Il ricorrente ha, in particolare, affermato che dal tenore letterale delle espressioni utilizzate nello scambio di proposta ed accettazione, ed anche alla luce di una complessiva interpretazione sistematica coerente con i principi ermeneutici di cui agli artt. 1362 e ss. c.c., la Corte d’appello avrebbe dovuto rilevare che tra le parti non era intervenuto un accordo puramente endo-procedimentale sulla misura dell’indennità di esproprio, avendo lo stesso ad oggetto la cessione del diritto di proprietà sulle aree per cui è causa verso il corrispettivo del pagamento di un prezzo, sicché i signori
COGNOME, non avendo contestato la validità del contratto di cessione, non potevano avanzare alcuna pretesa economica, con conseguente inammissibilità dell’azione proposta in primo e secondo grado, né potevano lamentare un danno ingiusto, quale effetto dell’irreversibile trasformazione dell’immobile, salva la possibilità di considerare l’azione come opposizione alla stima dell’indennità, nel qual caso la competenza sarebbe spettata, però, alla competenza funzionale della Corte d’Appello in unico grado e l’azione avrebbe dovuto essere dichiarata inammissibile per decorrenza del termine di cui all’art. 19 l. 865 del 1971.
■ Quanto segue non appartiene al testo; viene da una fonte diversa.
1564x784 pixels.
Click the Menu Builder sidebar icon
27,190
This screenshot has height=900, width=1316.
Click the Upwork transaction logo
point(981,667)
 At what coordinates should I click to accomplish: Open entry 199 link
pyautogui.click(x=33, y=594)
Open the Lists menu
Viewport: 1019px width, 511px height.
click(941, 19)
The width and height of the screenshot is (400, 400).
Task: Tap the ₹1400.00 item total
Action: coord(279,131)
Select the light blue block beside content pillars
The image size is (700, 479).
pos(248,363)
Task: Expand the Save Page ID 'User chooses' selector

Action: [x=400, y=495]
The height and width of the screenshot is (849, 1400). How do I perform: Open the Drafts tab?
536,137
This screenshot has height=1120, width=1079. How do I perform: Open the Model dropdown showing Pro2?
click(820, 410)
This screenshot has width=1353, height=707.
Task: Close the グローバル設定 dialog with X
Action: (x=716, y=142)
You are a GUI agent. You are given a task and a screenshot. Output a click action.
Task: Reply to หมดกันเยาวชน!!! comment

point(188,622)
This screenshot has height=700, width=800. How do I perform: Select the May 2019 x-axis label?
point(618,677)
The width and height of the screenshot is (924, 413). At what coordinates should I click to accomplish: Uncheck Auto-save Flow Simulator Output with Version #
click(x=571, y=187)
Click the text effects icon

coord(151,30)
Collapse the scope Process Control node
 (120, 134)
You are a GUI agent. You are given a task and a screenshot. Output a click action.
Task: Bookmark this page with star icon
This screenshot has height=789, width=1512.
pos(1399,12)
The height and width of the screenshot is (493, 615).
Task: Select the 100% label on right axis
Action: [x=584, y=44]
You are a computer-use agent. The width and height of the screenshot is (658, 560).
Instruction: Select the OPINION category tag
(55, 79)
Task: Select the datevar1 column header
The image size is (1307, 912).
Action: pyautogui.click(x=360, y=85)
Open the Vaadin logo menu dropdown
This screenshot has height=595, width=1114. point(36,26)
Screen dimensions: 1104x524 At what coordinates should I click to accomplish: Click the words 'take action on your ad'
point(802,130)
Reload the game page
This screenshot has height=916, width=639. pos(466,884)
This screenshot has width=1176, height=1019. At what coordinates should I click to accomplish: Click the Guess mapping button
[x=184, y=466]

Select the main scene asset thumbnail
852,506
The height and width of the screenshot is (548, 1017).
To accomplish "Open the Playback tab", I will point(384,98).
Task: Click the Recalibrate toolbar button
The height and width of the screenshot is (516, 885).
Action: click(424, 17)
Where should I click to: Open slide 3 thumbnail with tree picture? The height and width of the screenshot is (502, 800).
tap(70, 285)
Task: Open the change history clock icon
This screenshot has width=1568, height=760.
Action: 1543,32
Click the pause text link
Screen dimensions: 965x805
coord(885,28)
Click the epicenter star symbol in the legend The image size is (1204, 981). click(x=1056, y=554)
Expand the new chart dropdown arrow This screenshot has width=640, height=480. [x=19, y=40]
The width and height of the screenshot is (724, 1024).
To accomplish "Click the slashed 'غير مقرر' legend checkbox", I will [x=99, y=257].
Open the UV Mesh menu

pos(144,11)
Con il quarto motivo di ricorso è dedotta la violazione dell’art. 2947 c.c. e la violazione dei principi in materia di occupazione abusiva, con errata qualificazione della fattispecie, in relazione all’art. 360, comma 1, n. 3 c.p.c., per avere la Corte d’appello respinto l’eccezione di prescrizione dell’azione risarcitoria, ritenendo che il termine quinquennale per proporre l’azione decorresse dalla proposizione della domanda di risarcimento, e dunque dal 27/06/2003, anziché, come era invece corretto, dal momento in cui era intervenuta la modifica dello stato del bene a seguito dell’occupazione dello stesso, effettuata nel 1992, che ha dato inizio all’esecuzione dei lavori.
Con il quinto motivo di ricorso è dedotta la violazione e falsa applicazione delle regole in materia di occupazione abusiva, ed anche l’errata valutazione delle risultanze istruttorie, in relazione all’art. 360, comma 1, nn. 3 e 5 c.p.c.
In primo luogo, il ricorrente ha affermato che la Corte d’appello aveva liquidato ai controricorrenti il danno da perdita della proprietà del bene utilizzato per la realizzazione della palestra comunale, ma tale statuizione non era corretta, perché non poteva ritenersi che con la proposizione della domanda di risarcimento per equivalente i signori COGNOME avessero rinunciato alla proprietà dell’immobile, non potendo il trasferimento della proprietà derivare
da un negozio abdicativo che, semmai, poteva consentire, in presenza degli altri presupposti, l’acquisto a titolo originario, oppure giustificare l’adozione di un provvedimento di acquisizione sanante.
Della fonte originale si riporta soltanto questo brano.